Page extract Start Marker

The Cabbie was on target. Truth be known most of us fail in practicing the wisdom of the Cabbie’s advice. Whatever your calling may be it requires practice to stay at your best. One man told me that he practices every day. This is good, but not enough. Eddie Feigner of the King and His Court fame defined a professional, not as person who gets paid, but as one who practices intently in the area of his or her expertise daily. I like this definition.
Demosthenes may have been the best orator of antiquity, yet he spent time each day down by the sea, placing small stones in his mouth talking over the sound of the sea. This procedure enabled him to speak loud to overcome the surrounding noises of amphitheaters, crowds and hecklers. The stones were helpful in developing and improving clear diction. Hey, it worked for him!
Years ago while reading a book by noted coach, Vince Lombardi I came across this gem; “Practice does not make perfect, perfect practice makes perfect.” Coach Lombardi meant that we need a coach, mentor, instructor, or certified check pilot, to put us through the paces correctly.

Page extract End Marker
Input data Start Marker

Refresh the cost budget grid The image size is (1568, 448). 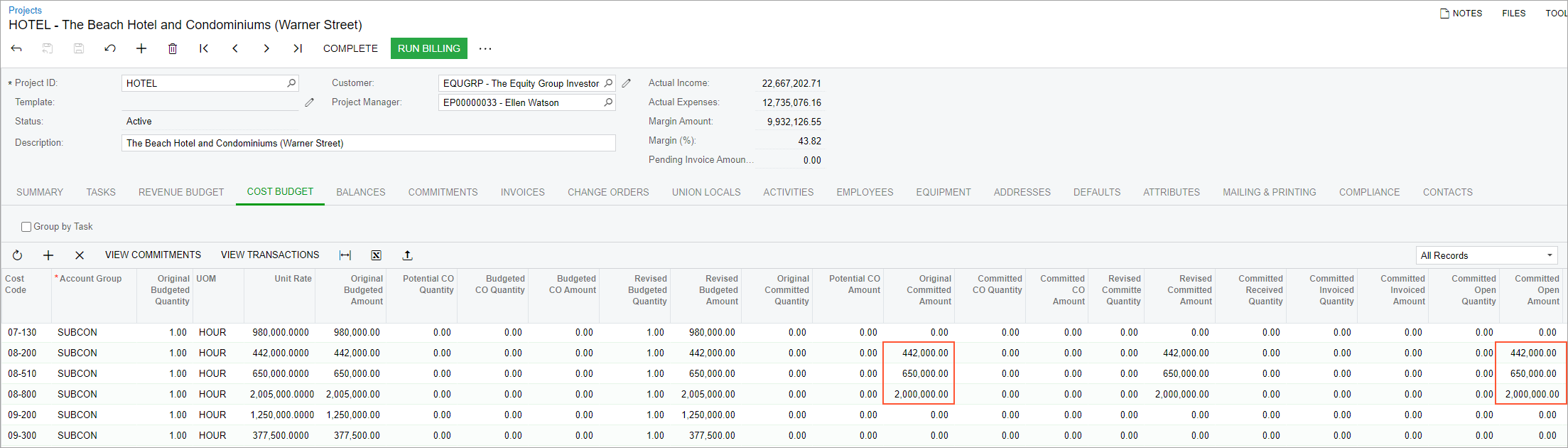pos(18,255)
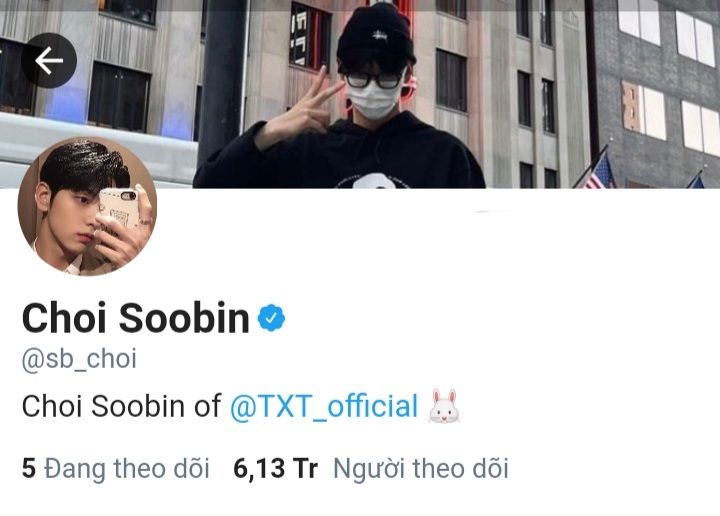Click the gray brick building in banner
Image resolution: width=720 pixels, height=516 pixels.
click(657, 94)
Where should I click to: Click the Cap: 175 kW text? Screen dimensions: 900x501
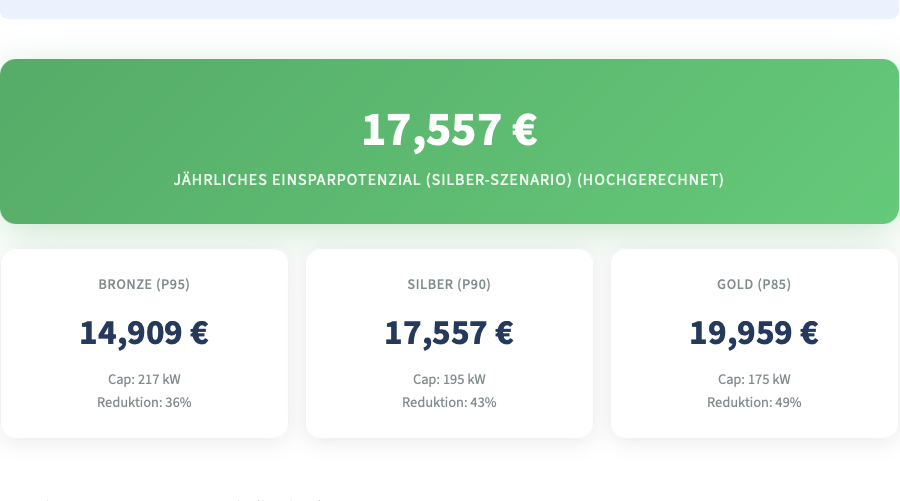click(x=754, y=379)
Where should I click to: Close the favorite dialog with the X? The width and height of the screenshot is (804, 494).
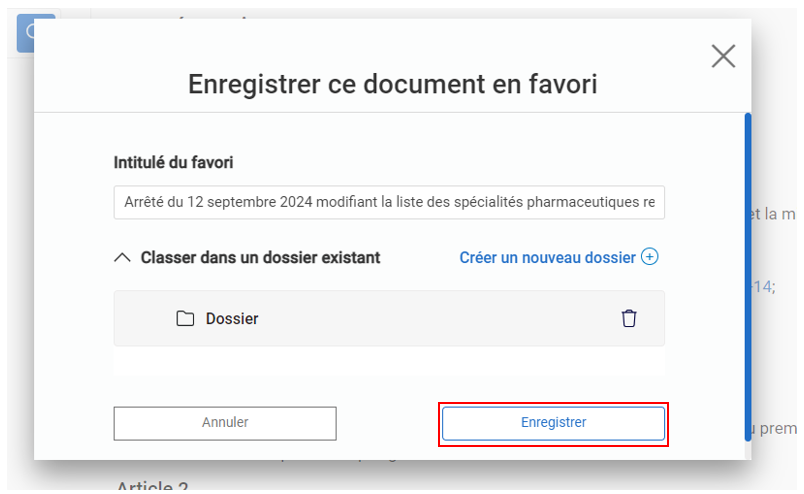tap(723, 57)
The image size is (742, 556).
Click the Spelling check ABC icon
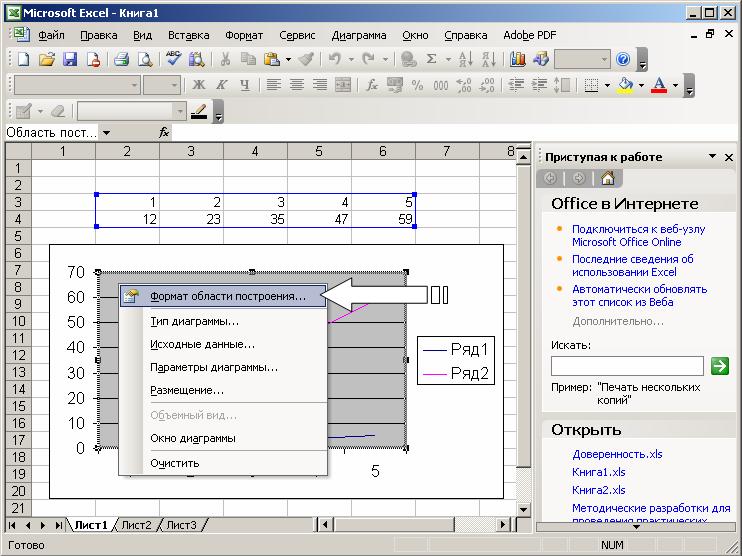[173, 59]
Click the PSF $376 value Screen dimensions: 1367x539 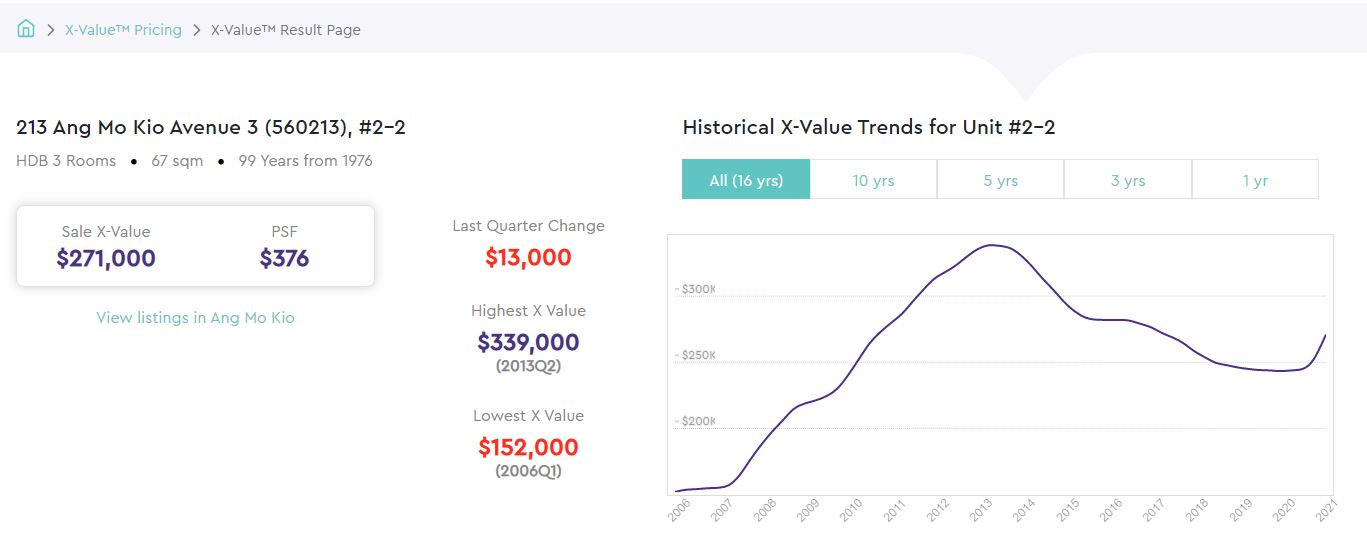coord(284,259)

Input data End Marker

◆ Exercise description ◆
In the passage on practice, how did Eddie Feigner define a professional? The items were taken from a different source than the text.

◆ Your solution ◆
He defined a professional as one who practices intently in the area of his or her expertise daily, not as a person who gets paid.